## Begin DOCUMENT EXCERPT

Advanced 2D and 3D Imaging for Mobile System

ICVGIP Tutorial

View project on GitHub

Tutorial on Advanced 2D & 3D Imaging for Mobile Systems

Abstract

Advanced 2D and 3D Imaging for Mobile Systems explored advanced imaging technologies for smartphones and Head Mounted Displays, including AI ISPs, Multi-Frame Processing and depth based reprojection, alongside heterogeneos computing for efficient edge porting. It aims to provide insights into the latest innovations shaping modern device capabilities

Introduction to Mobile Imaging Systems

Speaker: Kiran Nanjunda Iyer
Advanced 2D & 3D Imaging for Mobile Systems tutorial which explores advanced imaging technologies for smartphones and HMDs, including AI ISPs, multi-frame processing, and depth-based reprojection, alongside heterogeneous computing for efficient edge porting. It aims to provide insights into the latest innovations shaping modern device capabilities.

Image Signal Processing

Speaker: Nutan Sairam
Image Signal Processing (ISP) technology is an indispensable part of digital imaging systems, responsible for converting raw data captured by image sensors (usually in RAW format) into final, high-quality images. The evolution of ISP technology from traditional ISP to computer vision and then to artificial intelligence has been significant. We will cover this journey for smartphones.

## End DOCUMENT EXCERPT

SET TASK: Write the next part of the mobile imaging tutorial page, picking up right after its last sentence. You won't need the items that come next.

## Begin EXCERPTED RECORDS

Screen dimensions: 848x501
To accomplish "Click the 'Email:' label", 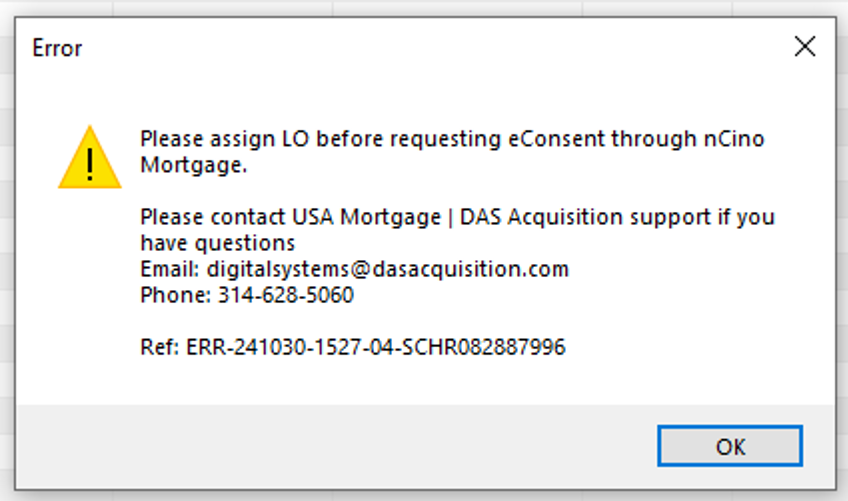I will (x=170, y=269).
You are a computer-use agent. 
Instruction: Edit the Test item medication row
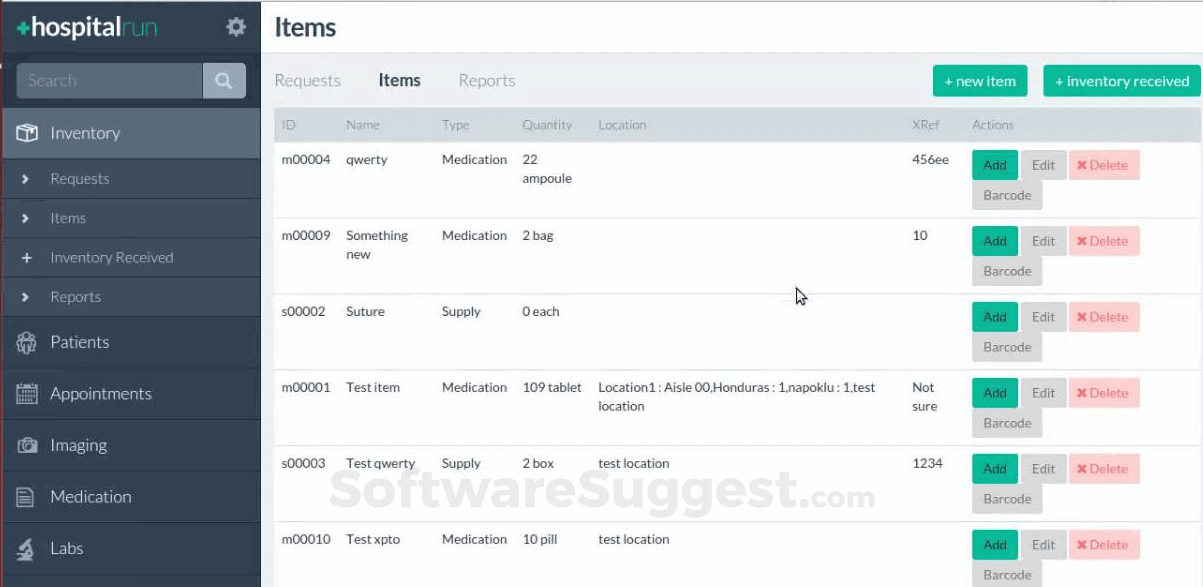click(1043, 393)
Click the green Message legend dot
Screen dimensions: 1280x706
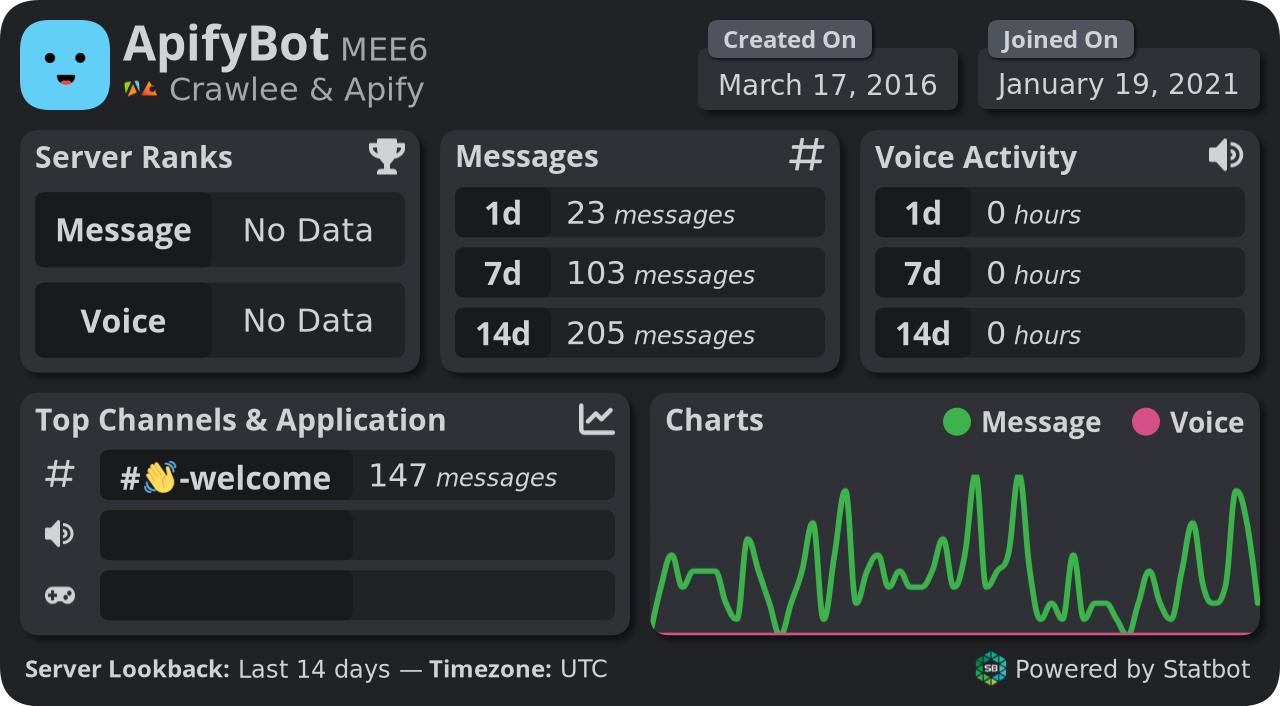click(x=957, y=422)
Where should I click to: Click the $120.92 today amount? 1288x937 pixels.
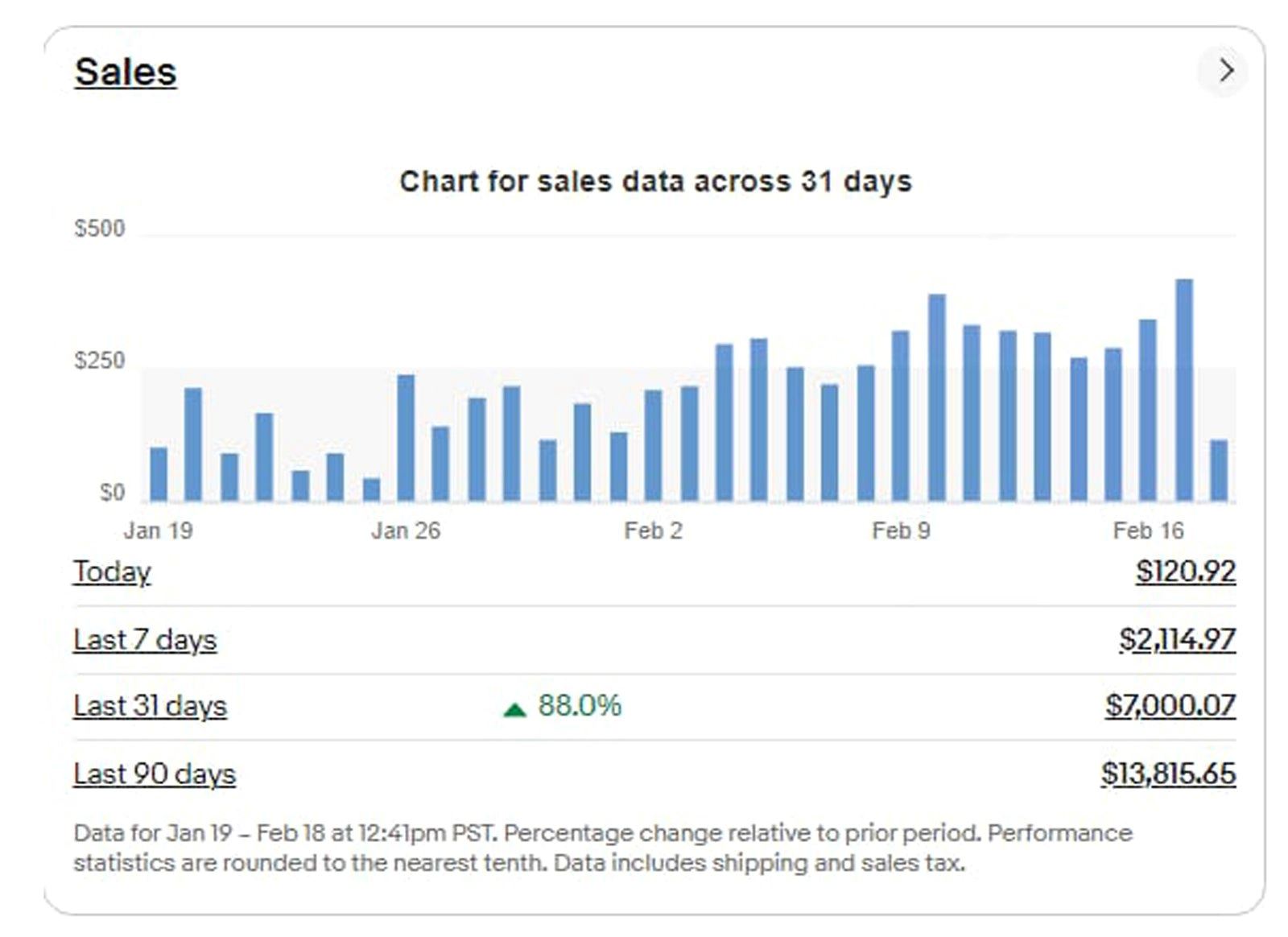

## End EXCERPTED RECORDS

ANSWER FOR THE TASK:
Hardware ISP

Early ISPs relied mainly on hardware and fixed algorithms to process images. These processing steps included Demosaicing (converting RAW images into RGB images), white balance adjustment, colour correction, sharpening, noise suppression, etc.
Advantages: Due to the fixed processing steps, traditional ISPs could achieve fast, real-time image processing suitable for early digital cameras and mobile phones.
Limitations: Fixed algorithms struggled to cope with all shooting conditions, especially in low light or high dynamic range environments, often resulting in less-than-ideal image quality.

Software Enhanced ISP

With the development of computer vision and imaging technology, ISPs began to integrate more vision-based functionalities, such as multi-frame processing to improve image processing effects. SW-ISP can co-work with Hardware ISP for pre /post processing refinements.
Advantages: Evolution of Computer Vision and Computational Imaging algorithms (such as multi-frame alignment, merging, exposure fusion, tone mapping) helped to improve image quality, for example, by dynamically adjusting motion blur, detail, noise, exposure and brightness based on scene content analysis.

AI-Powered ISP (AI-ISP)

Speaker: Dr.Saurabh Kumar
In recent years, the development of artificial intelligence and deep learning has completely changed the landscape of ISP. AI-ISP uses vast amounts of data and deep neural networks to learn the best ways to process images. AI-ISP is particularly effective in various image restoration tasks such as Demosaicing, denoising, super-resolution etc, producing high-quality images that are difficult to achieve with SW-ISP. Beyond basic image processing tasks, AI-ISP can also perform advanced functions such as multi-frame merging, multi-resolution fusion etc further enhancing the image quality. AI-ISP powered several new use cases like Nightography and High-resolution (50M/200M) imaging.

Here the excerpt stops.